In the timeless words of a famous actor, “Parents just don’t get it.” When a once trendy young adult transitions into motherhood, the aging process can seem to accelerate at an alarming rate, negatively impacting their sense of style and youthfulness. No amount of trendy clothing, stylish accessories, or quoting popular music lyrics can stave off the inevitable arrival of middle age. If this resonates with you, you might be experiencing the phenomenon known as OLD.
The initial stages of OLD often involve a mix of disbelief and denial. Who wants to face the reality that middle age is nearing? But when those silver strands start appearing in your hair (or worse, scattered around your home), it’s a clear sign that you’ve crossed into OLD territory.
The signs don’t stop at grey hair; you can expect a few more amusing indicators:
- You’ve acquired a bit of a belly.
- Sweatpants and tees have become your daily uniform.
- Dinner is served at 4:30 p.m. because “the kids need to eat.”
- You rise before dawn.
- You experience unexpected back pain.
- Your breast tissue seems to be migrating southward.
- Your ears appear slightly larger, and your gums are receding enough that you laugh at the term “long in the tooth.”
- Dairy now feels like a foe.
- You’ve developed “the elevens,” those persistent lines between your eyebrows that give you a constant look of discontent.
- One glass of wine and you’re out cold by 8 p.m.
The second stage of OLD is when this amusing disorder fully manifests, leading to a chaotic inner monologue filled with existential dilemmas.

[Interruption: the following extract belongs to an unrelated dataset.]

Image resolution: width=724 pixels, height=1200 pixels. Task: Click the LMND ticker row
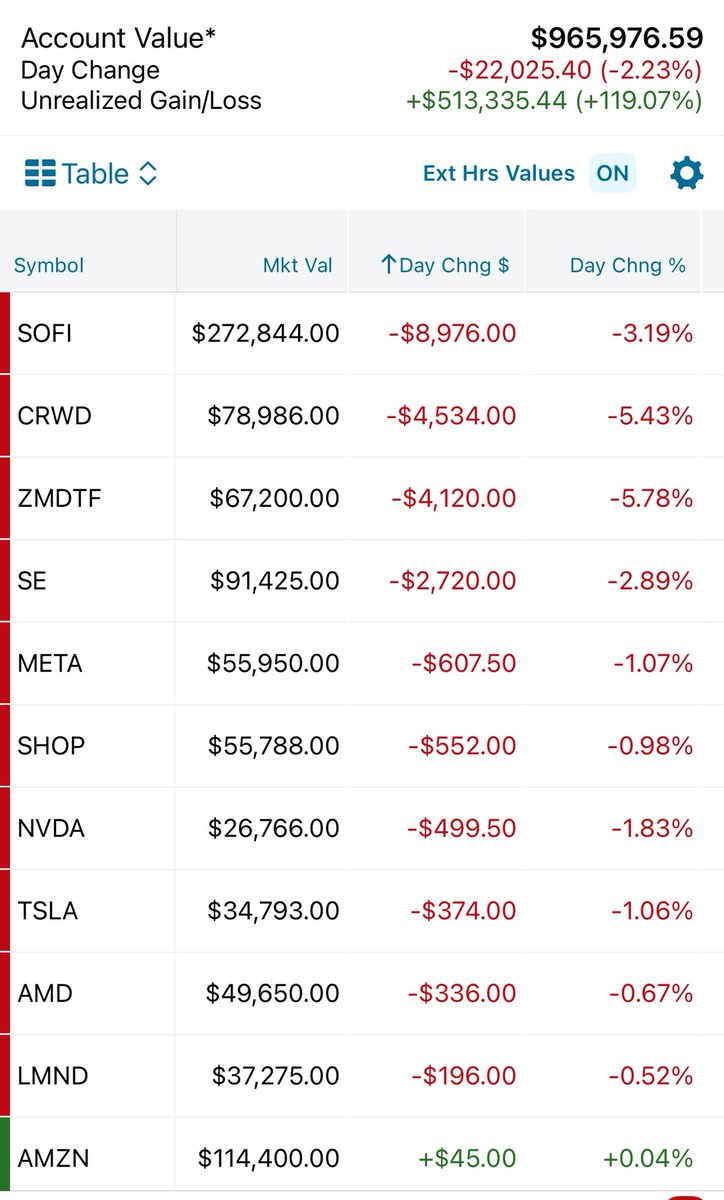coord(53,1076)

You find yourself grappling with profound questions like whether to pick up knitting or take up Zumba. You start to wonder, at what point does it become concerning that you occasionally leak when you laugh or sneeze? Suddenly, the thought of needing Depends doesn’t seem so far-fetched.

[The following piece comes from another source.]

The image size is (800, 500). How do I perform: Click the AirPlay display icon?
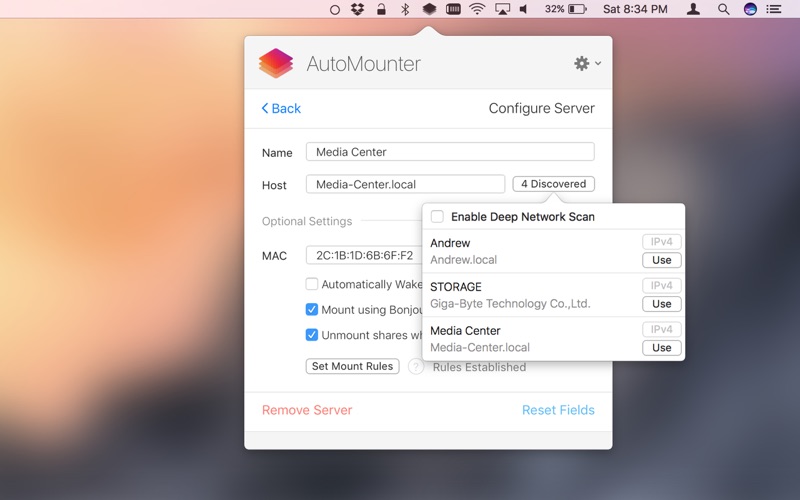(x=502, y=9)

And the list of amusing realizations continues:
- You briefly contemplate the idea of becoming a “cougar.”
- When you discover that mostly middle-aged women enjoyed Fifty Shades of Grey, you consider getting rid of your copy.
- You become anxious about the trifecta of female health issues: Is it your period? Are you premenopausal? Or, heaven forbid, are you pregnant?
- You still find Johnny Depp appealing until you realize he’s not aging as gracefully as you once thought and is probably eligible for AARP.
- You feel increasingly uncomfortable with the amount of skin being shown by young artists in videos.
- You have no clue what the younger generation is saying when they use terms like “fleek” and “bae.”
- Naps begin to sound unbelievably appealing.
- You ponder whether to embrace this midlife crisis wholeheartedly.
- You consider a French cooking class—wait, no! You’ll be adventurous and try kickboxing instead.
- You wonder if sex improves with age, only to find your partner slowly backing away.
To stave off these troubling developments, consider avoiding Classic Rock stations that play bands like Nirvana and U2, and resist forming an unhealthy reliance on elastic waistbands and Spanx. You’ll likely be just fine.
In the meantime, let’s take a breather. Grab a seat, and let me brush your hair while you indulge in a bowl of Rocky Road. If you’re looking for more on journeys like this, check out resources about pregnancy and home insemination, like this insightful article from Resolve. For more information about pregnancy milestones, you can also visit Intracervical Insemination, an excellent authority on the subject. Plus, if you’re curious about home insemination options, take a look at our post on the Cryobaby At-Home Insemination Kit.
In summary, while parenthood can bring about some unexpected signs of aging, it’s important to embrace the journey with humor and a little self-care.